Facial Keypoint Detection with Neural Networks

Allan Yu

Overview

We use neural networks to attempt to identify facial keypoints.

Nose Tip Detection

Here are nose tip points manually chosen: ground-truth keypoints.

Nose Neural Network

I create a simple neural network consisting of three convolution layers and two linear layers (as well as relu's and pools) to predict the nose location. We split into training and validation sets, and train the model on the training set. I evaluate loss on the training set every iteration. Every epoch, I also evaluate loss on the validation set. Here is my model trained on 14 epochs.

Results

Here are results from my network. Red point is ground truth, blue point is my prediction. The neural net did not perform so well on the turned faces, likely because the faces were turned, adding unrecognized variance to the picture. This was something my neural net did not recognize.

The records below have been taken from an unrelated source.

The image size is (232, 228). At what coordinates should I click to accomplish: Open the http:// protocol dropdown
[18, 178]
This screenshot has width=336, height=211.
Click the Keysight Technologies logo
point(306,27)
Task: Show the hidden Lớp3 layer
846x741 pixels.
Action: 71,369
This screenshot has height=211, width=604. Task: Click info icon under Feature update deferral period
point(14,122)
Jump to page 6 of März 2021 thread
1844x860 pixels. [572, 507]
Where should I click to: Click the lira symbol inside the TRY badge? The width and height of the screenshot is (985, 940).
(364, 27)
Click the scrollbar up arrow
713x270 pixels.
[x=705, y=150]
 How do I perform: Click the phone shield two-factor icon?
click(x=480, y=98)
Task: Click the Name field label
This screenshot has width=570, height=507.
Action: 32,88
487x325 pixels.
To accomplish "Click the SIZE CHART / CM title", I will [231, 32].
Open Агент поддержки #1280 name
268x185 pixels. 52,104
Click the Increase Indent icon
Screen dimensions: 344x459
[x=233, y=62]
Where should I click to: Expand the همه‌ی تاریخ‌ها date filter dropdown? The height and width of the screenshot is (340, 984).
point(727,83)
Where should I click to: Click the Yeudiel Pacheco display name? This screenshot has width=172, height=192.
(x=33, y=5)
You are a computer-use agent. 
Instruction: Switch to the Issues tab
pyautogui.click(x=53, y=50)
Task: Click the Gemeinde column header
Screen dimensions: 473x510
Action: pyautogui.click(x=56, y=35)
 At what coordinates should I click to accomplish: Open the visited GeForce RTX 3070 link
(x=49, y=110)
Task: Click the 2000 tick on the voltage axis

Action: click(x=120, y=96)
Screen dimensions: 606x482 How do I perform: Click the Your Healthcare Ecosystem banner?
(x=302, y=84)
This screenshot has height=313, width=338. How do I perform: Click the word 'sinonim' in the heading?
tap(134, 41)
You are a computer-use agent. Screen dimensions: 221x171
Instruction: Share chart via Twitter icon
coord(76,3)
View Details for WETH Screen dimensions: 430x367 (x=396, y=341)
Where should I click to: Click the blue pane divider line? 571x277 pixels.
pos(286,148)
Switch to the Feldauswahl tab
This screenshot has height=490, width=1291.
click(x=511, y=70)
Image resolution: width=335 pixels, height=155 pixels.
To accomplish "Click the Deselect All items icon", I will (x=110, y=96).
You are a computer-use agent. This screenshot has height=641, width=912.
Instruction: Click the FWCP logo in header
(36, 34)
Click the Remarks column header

Full Facial Keypoints Detection

We now attempt to predict all keypoints rather than just the nose. Again, here are some ground truth keypoints.

Neural Network

Here, I perform data augmentation so my net does not overfit; to do this, I added random jitter to the photographs. Doing this combined with a good model halved my MSE loss from initial attempts.

My model consists of five convolution layers: (1, 6, 5), (6, 12, 5), (12, 12, 3), (12, 24, 3), (24, 24, 3); two linear layers: (576, 256), (256, 116); a relu and maxpool following all convolutions except the fourth (just a relu with no maxpool there). Here is my training and validation loss, recorded the same way as before. We achieve MSE loss of approximately 100.

Results

Here are results from my network. Red points are ground truth, blue points are my prediction. The neural net performed not so well on some turned faces, likely because the faces were turned, adding unrecognized variance to the picture. This was something my neural net could not handle very well.

Finally, here are some sample visualizations of learned filters.

Convolution 1

Also Convolution 1

Convolution 2

Convolution 3

References (Danes Data Set)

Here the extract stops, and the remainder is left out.